**TEXTO CITADO:**

Walt Disney World, Universal Orlando e SeaWorld. Antes o kit básico de viagem para os Estados Unidos incluía o visto B2 com validade de dez anos e ingressos para os parques temáticos. Hoje, ele vem com novos itens indispensáveis: um celular descartável sem dados sensíveis (sem fotos, redes sociais ou mensagens que possam soar antipáticas a Trump), um notebook antigo sem histórico digital, e os contatos da embaixada brasileira —precaução útil diante da possibilidade de detenção na fronteira. Também é recomendável portar cópias impressas de documentos como reserva de hotel, passagem de retorno e seguro-viagem.
Além disso, é preciso estar preparado para responder, em inglês, a uma série de perguntas sobre os seus interesses pessoais (não mostre inclinação para políticas climáticas ou de igualdade e inclusão), a sua orientação sexual, ou sobre o roteiro e os vínculos com o país de origem. Tenha cuidado para não ser confundido com um “imigrante disfarçado”.
É muita ansiedade. Canadá, Reino Unido, Alemanha, França, Finlândia, Dinamarca, Irlanda, Países Baixos, Portugal, entre muitos outros países, têm emitido alertas de viagem para os Estados Unidos, recomendando cautela aos seus cidadãos devido ao endurecimento das políticas migratórias sob a atual administração norte-americana, refletidas nas mudanças nas normas de entrada e no aumento de detenções arbitrárias.
As retenções extrajudiciais, segundo dezenas de relatos pessoais divulgados pela imprensa internacional, podem se estender por várias semanas. A ICE (Immigration and Customs Enforcement), agência responsável pelo controle migratório, administra cerca de 200 centros de detenção espalhados pelos EUA.
As novas políticas fronteiriças dos EUA revelam práticas típicas de Estados repressivos e autoritários: controle de dados pessoais, detenções sem acusação formal, racismo institucionalizado e exclusão legalizada. Nos principais rankings internacionais de qualidade democrática, os Estados Unidos deixaram de estar do lado dos bons. Desde o primeiro mandato de Donald Trump, observou-se um declínio consistente nos indicadores institucionais. Segundo a Economist Intelligence Unit, os EUA deixaram de ser classificados como uma “democracia plena” e passaram à categoria de “democracia com falhas”.
Voltemos ao turismo. Uma análise recente da Oxford Economics projeta uma queda de 5,1% nas viagens turísticas aos Estados Unidos, contrariando a tendência de crescimento anual observada nos últimos anos —em 2023, por exemplo, o aumento foi de 31%. Uma pesquisa divulgada esta semana revelou que 77% dos suíços não pretendem visitar os EUA devido a Donald Trump.

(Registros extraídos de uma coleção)
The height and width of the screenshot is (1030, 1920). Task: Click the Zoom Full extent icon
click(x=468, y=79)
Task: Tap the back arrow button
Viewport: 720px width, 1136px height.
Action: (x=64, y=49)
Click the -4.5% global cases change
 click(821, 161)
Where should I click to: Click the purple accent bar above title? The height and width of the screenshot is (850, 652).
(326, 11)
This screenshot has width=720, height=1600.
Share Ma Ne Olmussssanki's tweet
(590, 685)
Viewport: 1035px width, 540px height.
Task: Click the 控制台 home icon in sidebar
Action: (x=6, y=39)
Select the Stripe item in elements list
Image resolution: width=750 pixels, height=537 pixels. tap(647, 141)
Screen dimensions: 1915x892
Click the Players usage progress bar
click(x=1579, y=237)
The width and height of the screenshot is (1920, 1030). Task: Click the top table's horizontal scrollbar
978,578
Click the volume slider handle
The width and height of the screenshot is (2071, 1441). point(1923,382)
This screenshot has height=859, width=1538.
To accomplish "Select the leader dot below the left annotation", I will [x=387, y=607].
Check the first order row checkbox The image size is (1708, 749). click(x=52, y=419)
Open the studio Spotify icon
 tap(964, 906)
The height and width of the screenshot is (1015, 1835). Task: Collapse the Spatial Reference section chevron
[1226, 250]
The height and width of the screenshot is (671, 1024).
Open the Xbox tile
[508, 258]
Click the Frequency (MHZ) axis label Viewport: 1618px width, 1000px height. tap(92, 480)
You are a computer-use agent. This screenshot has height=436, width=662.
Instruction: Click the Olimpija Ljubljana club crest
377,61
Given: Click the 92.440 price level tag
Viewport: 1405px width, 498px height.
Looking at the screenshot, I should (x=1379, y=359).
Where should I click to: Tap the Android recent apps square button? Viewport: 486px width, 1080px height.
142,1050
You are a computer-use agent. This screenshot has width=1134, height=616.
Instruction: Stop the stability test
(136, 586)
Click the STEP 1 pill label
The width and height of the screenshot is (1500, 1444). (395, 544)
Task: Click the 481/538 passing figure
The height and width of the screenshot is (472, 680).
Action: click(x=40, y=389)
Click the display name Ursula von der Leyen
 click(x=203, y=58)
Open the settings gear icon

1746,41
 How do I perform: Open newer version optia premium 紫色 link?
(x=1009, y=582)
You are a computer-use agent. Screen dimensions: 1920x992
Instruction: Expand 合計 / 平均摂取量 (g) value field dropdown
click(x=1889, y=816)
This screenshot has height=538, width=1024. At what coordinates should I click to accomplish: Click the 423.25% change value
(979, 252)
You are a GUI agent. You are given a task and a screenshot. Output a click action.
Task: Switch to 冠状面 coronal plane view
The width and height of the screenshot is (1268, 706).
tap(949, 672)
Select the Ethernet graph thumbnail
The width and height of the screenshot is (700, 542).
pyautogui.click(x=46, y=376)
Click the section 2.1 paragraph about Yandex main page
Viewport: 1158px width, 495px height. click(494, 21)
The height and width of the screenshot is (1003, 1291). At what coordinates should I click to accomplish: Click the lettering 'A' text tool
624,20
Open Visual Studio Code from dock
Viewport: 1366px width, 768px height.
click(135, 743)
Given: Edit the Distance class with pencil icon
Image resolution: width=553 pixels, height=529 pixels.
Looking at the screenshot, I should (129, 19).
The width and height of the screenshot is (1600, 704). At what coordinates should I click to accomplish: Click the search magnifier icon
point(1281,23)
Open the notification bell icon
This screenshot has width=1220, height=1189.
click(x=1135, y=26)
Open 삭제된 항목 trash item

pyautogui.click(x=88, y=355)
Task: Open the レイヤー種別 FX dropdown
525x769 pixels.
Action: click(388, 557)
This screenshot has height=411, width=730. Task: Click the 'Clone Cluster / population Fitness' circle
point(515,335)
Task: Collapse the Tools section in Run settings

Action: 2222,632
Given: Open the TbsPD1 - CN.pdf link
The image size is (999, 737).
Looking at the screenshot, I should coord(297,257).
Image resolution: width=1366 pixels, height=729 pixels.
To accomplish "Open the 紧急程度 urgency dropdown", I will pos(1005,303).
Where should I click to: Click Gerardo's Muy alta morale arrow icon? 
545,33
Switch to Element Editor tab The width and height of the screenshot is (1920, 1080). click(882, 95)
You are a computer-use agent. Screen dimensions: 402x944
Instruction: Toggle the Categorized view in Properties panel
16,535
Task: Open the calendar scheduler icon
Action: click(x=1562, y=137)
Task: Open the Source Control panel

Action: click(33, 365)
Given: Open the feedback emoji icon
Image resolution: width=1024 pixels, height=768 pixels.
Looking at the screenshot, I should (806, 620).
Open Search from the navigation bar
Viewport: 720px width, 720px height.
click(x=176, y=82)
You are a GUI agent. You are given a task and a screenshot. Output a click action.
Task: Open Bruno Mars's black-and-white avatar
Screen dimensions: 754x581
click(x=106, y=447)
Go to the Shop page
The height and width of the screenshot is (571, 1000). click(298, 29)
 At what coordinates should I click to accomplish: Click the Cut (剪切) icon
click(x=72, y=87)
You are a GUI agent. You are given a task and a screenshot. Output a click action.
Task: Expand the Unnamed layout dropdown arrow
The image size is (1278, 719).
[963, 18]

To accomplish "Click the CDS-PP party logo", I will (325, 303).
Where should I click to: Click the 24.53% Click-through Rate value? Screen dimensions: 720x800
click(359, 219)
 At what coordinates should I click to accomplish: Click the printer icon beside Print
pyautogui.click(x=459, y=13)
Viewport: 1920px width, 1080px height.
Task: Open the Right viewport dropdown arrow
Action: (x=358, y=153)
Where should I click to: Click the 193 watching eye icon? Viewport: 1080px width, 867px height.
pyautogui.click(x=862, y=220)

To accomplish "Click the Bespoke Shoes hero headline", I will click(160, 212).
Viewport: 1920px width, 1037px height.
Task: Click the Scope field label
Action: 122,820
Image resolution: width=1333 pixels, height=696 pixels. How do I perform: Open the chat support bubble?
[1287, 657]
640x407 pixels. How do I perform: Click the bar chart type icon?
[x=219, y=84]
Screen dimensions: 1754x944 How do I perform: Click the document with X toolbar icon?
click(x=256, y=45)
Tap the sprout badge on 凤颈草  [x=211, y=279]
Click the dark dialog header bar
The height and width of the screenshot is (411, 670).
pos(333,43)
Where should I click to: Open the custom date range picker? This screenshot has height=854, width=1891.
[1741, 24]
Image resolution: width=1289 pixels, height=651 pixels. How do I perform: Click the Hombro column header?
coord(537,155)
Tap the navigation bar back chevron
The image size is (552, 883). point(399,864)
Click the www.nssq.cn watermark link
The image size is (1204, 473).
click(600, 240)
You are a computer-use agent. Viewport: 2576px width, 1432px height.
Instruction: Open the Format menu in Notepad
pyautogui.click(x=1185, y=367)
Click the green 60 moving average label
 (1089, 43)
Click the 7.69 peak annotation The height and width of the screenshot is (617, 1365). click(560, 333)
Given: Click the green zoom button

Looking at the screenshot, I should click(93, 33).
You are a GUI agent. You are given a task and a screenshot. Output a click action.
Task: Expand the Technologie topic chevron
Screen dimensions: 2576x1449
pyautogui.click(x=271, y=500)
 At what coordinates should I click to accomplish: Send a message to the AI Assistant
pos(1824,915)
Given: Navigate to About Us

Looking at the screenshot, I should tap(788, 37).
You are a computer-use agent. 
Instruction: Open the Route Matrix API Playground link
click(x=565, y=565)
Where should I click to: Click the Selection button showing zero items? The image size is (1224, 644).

**EXERCÍCIOS:**
**a.** De acordo com o texto sobre viagens aos Estados Unidos, quantos centros de detenção a ICE administra no país?
**b.** Escreva a continuação do texto sobre viagens aos Estados Unidos, partindo do ponto em que ele termina.
As linhas reunidas constituem material à parte, sem ligação com o texto sobre viagens aos Estados Unidos.

**RESPOSTAS:**
**a.** Cerca de 200 centros de detenção.

**b.**
Em 2024, cerca de 1,9 milhão de brasileiros viajaram aos EUA, com um gasto total estimado em 6,3 bilhões de dólares. O Brasil ocupa atualmente a sexta posição entre os países que mais consomem em território norte-americano. Os EUA ocupam um imaginário de consumo e modernidade no Brasil. Ter o visto e viajar até à América é visto por parte da população como um símbolo de prestígio —uma forma de mostrar poder aquisitivo.
Para autores como Octavio Ianni, a modernidade periférica não é apenas um estágio atrasado em relação ao “centro”, mas um modo particular de viver a modernidade, marcado pela tensão entre o desejo de pertencimento e a condição estrutural de subordinação. Para muitas famílias, ir à Disney se tornou um rito de passagem da classe média emergente.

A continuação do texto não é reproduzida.